Editor’s Note: This article was first published in the latest edition of the Norwood News, on the streets and online now.

By Alex Kratz

Over the past several years, the area around Creston Avenue, just north of St. James Park, has built a reputation as a hot spot for the drug trade. Periodic violence highlighted the turf wars that accompanied it. Earlier this month, however, local and federal authorities made a big dent in curbing Creston’s infamous image.

Culminating a year-long investigation by the FBI and NYPD with an early morning raid on the so-called “Creston Avenue Crew,” police arrested eight people in the Bronx and three in Puerto Rico. A handful of others were already in custody, while two other Bronxites and a mysterious man named Fnu Lnu (no address was given), also known as “Jesse,” remain at large. In total, charges were filed against 20 people for drug trafficking, firearms and money laundering.

In the course of the raid, authorities discovered three guns, pounds of marijuana, marijuana growing equipment, scales, a police scanner, cocaine and thousands of dollars in cash. It amounted to a fraction of what the organization brought in and distributed over the past five years, law enforcement officials said.


“These defendants allegedly built a drug empire in the Bronx, using guns and violence to protect their operation and terrorize a neighborhood,” said United States Attorney Preet Bharra.

The Creston Avenue Crew had a hand in two recent murders near St. James Park, according to the indictment. Standing in a crowd of bystanders, three of whom were also shot, 27-year-old Christopher “Gremlin” Santiago was murdered in June 2006. In 2009, Carlos Lorenzo was shot and killed on Creston Avenue.

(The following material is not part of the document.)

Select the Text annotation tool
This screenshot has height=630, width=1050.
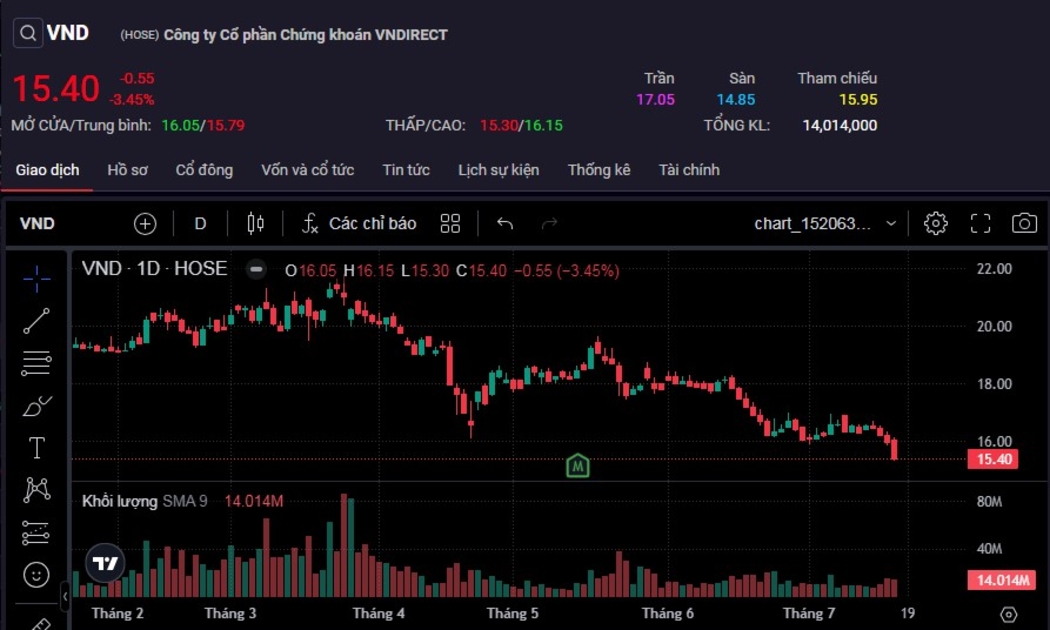point(37,448)

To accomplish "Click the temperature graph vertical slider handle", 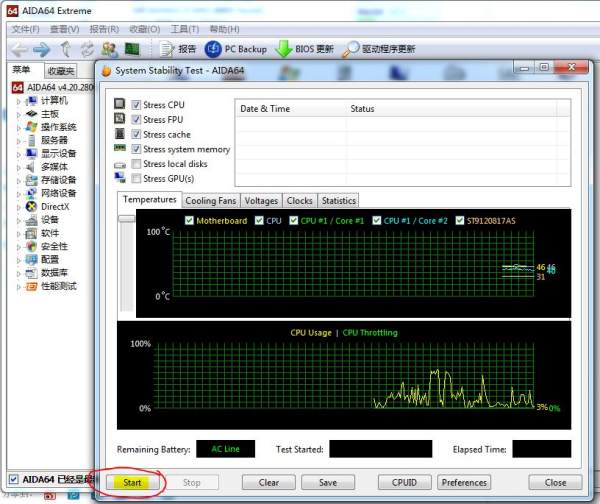I will pyautogui.click(x=126, y=220).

Last year, a young father was shot and killed in the late afternoon while walking out of St. James Park near Creston Avenue. No one has been charged in his murder and it was not mentioned in the indictment.

This bust comes roughly one year after authorities took down the infamous La Perla Organization, which controlled a stretch of Valentine Avenue, just blocks away from Creston Avenue and St. James Park.